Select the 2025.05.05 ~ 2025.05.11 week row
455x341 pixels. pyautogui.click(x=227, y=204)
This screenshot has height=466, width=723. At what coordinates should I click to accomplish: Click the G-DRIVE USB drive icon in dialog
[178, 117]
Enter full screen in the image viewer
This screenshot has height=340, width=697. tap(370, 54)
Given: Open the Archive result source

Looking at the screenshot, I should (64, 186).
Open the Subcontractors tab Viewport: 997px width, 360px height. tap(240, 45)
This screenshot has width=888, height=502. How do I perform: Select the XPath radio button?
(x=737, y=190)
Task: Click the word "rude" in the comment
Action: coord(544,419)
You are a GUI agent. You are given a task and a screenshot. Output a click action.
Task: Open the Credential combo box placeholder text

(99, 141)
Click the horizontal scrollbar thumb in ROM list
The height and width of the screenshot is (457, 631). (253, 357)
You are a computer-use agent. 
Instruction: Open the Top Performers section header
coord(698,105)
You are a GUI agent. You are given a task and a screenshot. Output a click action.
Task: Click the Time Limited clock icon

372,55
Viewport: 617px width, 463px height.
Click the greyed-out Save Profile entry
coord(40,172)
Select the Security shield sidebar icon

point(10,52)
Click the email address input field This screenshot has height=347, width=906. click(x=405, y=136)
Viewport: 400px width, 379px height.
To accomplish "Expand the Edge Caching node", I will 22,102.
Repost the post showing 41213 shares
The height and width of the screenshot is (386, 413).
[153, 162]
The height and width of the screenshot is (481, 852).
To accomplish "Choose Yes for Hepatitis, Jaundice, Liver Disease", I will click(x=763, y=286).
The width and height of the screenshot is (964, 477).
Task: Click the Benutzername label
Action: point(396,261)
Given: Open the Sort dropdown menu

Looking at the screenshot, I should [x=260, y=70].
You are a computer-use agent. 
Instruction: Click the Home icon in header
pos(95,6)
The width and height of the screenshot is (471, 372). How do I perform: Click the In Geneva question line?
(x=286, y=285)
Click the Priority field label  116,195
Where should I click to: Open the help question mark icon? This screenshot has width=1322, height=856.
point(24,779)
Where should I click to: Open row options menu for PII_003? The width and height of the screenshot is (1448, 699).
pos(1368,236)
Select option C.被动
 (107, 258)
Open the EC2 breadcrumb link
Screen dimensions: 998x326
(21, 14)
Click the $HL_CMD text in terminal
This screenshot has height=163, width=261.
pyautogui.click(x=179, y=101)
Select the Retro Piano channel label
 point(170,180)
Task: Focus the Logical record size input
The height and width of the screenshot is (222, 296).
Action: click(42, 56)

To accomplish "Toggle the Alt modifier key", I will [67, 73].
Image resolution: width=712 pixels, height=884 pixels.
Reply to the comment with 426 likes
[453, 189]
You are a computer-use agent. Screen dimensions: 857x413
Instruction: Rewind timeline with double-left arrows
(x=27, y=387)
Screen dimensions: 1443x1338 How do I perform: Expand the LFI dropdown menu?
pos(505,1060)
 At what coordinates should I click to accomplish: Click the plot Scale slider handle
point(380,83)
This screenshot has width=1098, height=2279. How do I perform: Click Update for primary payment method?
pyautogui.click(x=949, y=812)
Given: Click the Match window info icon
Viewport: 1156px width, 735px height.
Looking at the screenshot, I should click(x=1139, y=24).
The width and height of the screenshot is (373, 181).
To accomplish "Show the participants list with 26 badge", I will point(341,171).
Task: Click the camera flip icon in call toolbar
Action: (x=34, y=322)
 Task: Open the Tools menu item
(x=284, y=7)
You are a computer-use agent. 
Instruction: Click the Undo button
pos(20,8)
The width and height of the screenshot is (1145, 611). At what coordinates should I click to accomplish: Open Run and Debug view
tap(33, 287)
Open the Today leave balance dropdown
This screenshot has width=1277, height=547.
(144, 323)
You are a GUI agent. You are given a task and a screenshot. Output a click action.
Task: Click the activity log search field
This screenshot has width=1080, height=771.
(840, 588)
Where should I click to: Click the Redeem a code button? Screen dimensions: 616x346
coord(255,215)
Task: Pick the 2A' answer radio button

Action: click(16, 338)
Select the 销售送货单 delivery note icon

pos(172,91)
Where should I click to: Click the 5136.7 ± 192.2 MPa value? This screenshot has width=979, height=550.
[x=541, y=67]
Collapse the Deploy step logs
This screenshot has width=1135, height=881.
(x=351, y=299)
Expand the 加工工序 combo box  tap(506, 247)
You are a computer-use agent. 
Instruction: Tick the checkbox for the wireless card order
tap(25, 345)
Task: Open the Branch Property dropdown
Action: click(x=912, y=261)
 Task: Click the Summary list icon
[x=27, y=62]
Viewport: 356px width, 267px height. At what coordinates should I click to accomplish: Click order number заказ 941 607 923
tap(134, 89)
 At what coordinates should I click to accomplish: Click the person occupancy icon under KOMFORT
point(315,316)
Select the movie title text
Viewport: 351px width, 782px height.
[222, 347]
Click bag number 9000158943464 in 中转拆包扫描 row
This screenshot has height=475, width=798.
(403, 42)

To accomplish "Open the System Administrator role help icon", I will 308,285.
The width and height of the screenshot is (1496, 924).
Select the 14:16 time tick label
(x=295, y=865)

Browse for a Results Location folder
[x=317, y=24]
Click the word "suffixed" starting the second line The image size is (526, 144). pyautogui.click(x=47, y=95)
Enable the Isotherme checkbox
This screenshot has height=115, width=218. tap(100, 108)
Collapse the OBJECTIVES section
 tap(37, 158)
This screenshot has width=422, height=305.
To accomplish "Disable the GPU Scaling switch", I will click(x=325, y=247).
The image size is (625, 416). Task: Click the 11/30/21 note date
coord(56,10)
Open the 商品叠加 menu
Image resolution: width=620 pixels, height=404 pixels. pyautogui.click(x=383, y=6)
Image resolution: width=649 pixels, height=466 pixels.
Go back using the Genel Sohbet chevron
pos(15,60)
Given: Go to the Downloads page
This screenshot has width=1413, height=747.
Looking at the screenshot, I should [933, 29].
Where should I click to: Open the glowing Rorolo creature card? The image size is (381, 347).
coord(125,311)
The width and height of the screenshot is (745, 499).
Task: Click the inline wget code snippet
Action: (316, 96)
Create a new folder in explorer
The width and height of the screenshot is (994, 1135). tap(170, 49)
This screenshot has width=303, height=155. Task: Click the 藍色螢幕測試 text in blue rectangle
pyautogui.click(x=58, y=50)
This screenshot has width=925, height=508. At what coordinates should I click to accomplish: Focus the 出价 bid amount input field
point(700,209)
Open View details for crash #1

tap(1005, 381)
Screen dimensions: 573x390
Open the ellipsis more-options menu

—————

* **Problem description**
Set the whole listing down again so that it matches the original exactly.

* **Response**
Select the 2025.05.05 ~ 2025.05.11 week row
455x341 pixels. pyautogui.click(x=227, y=204)
This screenshot has height=466, width=723. At what coordinates should I click to accomplish: Click the G-DRIVE USB drive icon in dialog
[178, 117]
Enter full screen in the image viewer
This screenshot has height=340, width=697. tap(370, 54)
Given: Open the Archive result source

Looking at the screenshot, I should (64, 186).
Open the Subcontractors tab Viewport: 997px width, 360px height. tap(240, 45)
This screenshot has width=888, height=502. How do I perform: Select the XPath radio button?
(x=737, y=190)
Task: Click the word "rude" in the comment
Action: coord(544,419)
You are a GUI agent. You are given a task and a screenshot. Output a click action.
Task: Open the Credential combo box placeholder text

(99, 141)
Click the horizontal scrollbar thumb in ROM list
The height and width of the screenshot is (457, 631). (253, 357)
You are a computer-use agent. 
Instruction: Open the Top Performers section header
coord(698,105)
You are a GUI agent. You are given a task and a screenshot. Output a click action.
Task: Click the Time Limited clock icon

372,55
Viewport: 617px width, 463px height.
Click the greyed-out Save Profile entry
coord(40,172)
Select the Security shield sidebar icon

point(10,52)
Click the email address input field This screenshot has height=347, width=906. click(x=405, y=136)
Viewport: 400px width, 379px height.
To accomplish "Expand the Edge Caching node", I will 22,102.
Repost the post showing 41213 shares
The height and width of the screenshot is (386, 413).
[153, 162]
The height and width of the screenshot is (481, 852).
To accomplish "Choose Yes for Hepatitis, Jaundice, Liver Disease", I will click(x=763, y=286).
The width and height of the screenshot is (964, 477).
Task: Click the Benutzername label
Action: point(396,261)
Given: Open the Sort dropdown menu

Looking at the screenshot, I should [x=260, y=70].
You are a computer-use agent. 
Instruction: Click the Home icon in header
pos(95,6)
The width and height of the screenshot is (471, 372). How do I perform: Click the In Geneva question line?
(x=286, y=285)
Click the Priority field label  116,195
Where should I click to: Open the help question mark icon? This screenshot has width=1322, height=856.
point(24,779)
Where should I click to: Open row options menu for PII_003? The width and height of the screenshot is (1448, 699).
pos(1368,236)
Select option C.被动
 (107, 258)
Open the EC2 breadcrumb link
Screen dimensions: 998x326
(21, 14)
Click the $HL_CMD text in terminal
This screenshot has height=163, width=261.
pyautogui.click(x=179, y=101)
Select the Retro Piano channel label
 point(170,180)
Task: Focus the Logical record size input
The height and width of the screenshot is (222, 296).
Action: click(42, 56)

To accomplish "Toggle the Alt modifier key", I will [67, 73].
Image resolution: width=712 pixels, height=884 pixels.
Reply to the comment with 426 likes
[453, 189]
You are a computer-use agent. Screen dimensions: 857x413
Instruction: Rewind timeline with double-left arrows
(x=27, y=387)
Screen dimensions: 1443x1338 How do I perform: Expand the LFI dropdown menu?
pos(505,1060)
 At what coordinates should I click to accomplish: Click the plot Scale slider handle
point(380,83)
This screenshot has width=1098, height=2279. How do I perform: Click Update for primary payment method?
pyautogui.click(x=949, y=812)
Given: Click the Match window info icon
Viewport: 1156px width, 735px height.
Looking at the screenshot, I should click(x=1139, y=24).
The width and height of the screenshot is (373, 181).
To accomplish "Show the participants list with 26 badge", I will point(341,171).
Task: Click the camera flip icon in call toolbar
Action: (x=34, y=322)
 Task: Open the Tools menu item
(x=284, y=7)
You are a computer-use agent. 
Instruction: Click the Undo button
pos(20,8)
The width and height of the screenshot is (1145, 611). At what coordinates should I click to accomplish: Open Run and Debug view
tap(33, 287)
Open the Today leave balance dropdown
This screenshot has width=1277, height=547.
(144, 323)
You are a GUI agent. You are given a task and a screenshot. Output a click action.
Task: Click the activity log search field
This screenshot has width=1080, height=771.
(840, 588)
Where should I click to: Click the Redeem a code button? Screen dimensions: 616x346
coord(255,215)
Task: Pick the 2A' answer radio button

Action: click(16, 338)
Select the 销售送货单 delivery note icon

pos(172,91)
Where should I click to: Click the 5136.7 ± 192.2 MPa value? This screenshot has width=979, height=550.
[x=541, y=67]
Collapse the Deploy step logs
This screenshot has width=1135, height=881.
(x=351, y=299)
Expand the 加工工序 combo box  tap(506, 247)
You are a computer-use agent. 
Instruction: Tick the checkbox for the wireless card order
tap(25, 345)
Task: Open the Branch Property dropdown
Action: click(x=912, y=261)
 Task: Click the Summary list icon
[x=27, y=62]
Viewport: 356px width, 267px height. At what coordinates should I click to accomplish: Click order number заказ 941 607 923
tap(134, 89)
 At what coordinates should I click to accomplish: Click the person occupancy icon under KOMFORT
point(315,316)
Select the movie title text
Viewport: 351px width, 782px height.
[222, 347]
Click bag number 9000158943464 in 中转拆包扫描 row
This screenshot has height=475, width=798.
(403, 42)

To accomplish "Open the System Administrator role help icon", I will 308,285.
The width and height of the screenshot is (1496, 924).
Select the 14:16 time tick label
(x=295, y=865)

Browse for a Results Location folder
[x=317, y=24]
Click the word "suffixed" starting the second line The image size is (526, 144). pyautogui.click(x=47, y=95)
Enable the Isotherme checkbox
This screenshot has height=115, width=218. tap(100, 108)
Collapse the OBJECTIVES section
 tap(37, 158)
This screenshot has width=422, height=305.
To accomplish "Disable the GPU Scaling switch", I will click(x=325, y=247).
The image size is (625, 416). Task: Click the 11/30/21 note date
coord(56,10)
Open the 商品叠加 menu
Image resolution: width=620 pixels, height=404 pixels. pyautogui.click(x=383, y=6)
Image resolution: width=649 pixels, height=466 pixels.
Go back using the Genel Sohbet chevron
pos(15,60)
Given: Go to the Downloads page
This screenshot has width=1413, height=747.
Looking at the screenshot, I should [933, 29].
Where should I click to: Open the glowing Rorolo creature card? The image size is (381, 347).
coord(125,311)
The width and height of the screenshot is (745, 499).
Task: Click the inline wget code snippet
Action: (316, 96)
Create a new folder in explorer
The width and height of the screenshot is (994, 1135). tap(170, 49)
This screenshot has width=303, height=155. Task: Click the 藍色螢幕測試 text in blue rectangle
pyautogui.click(x=58, y=50)
This screenshot has width=925, height=508. At what coordinates should I click to accomplish: Focus the 出价 bid amount input field
point(700,209)
Open View details for crash #1

tap(1005, 381)
Screen dimensions: 573x390
Open the ellipsis more-options menu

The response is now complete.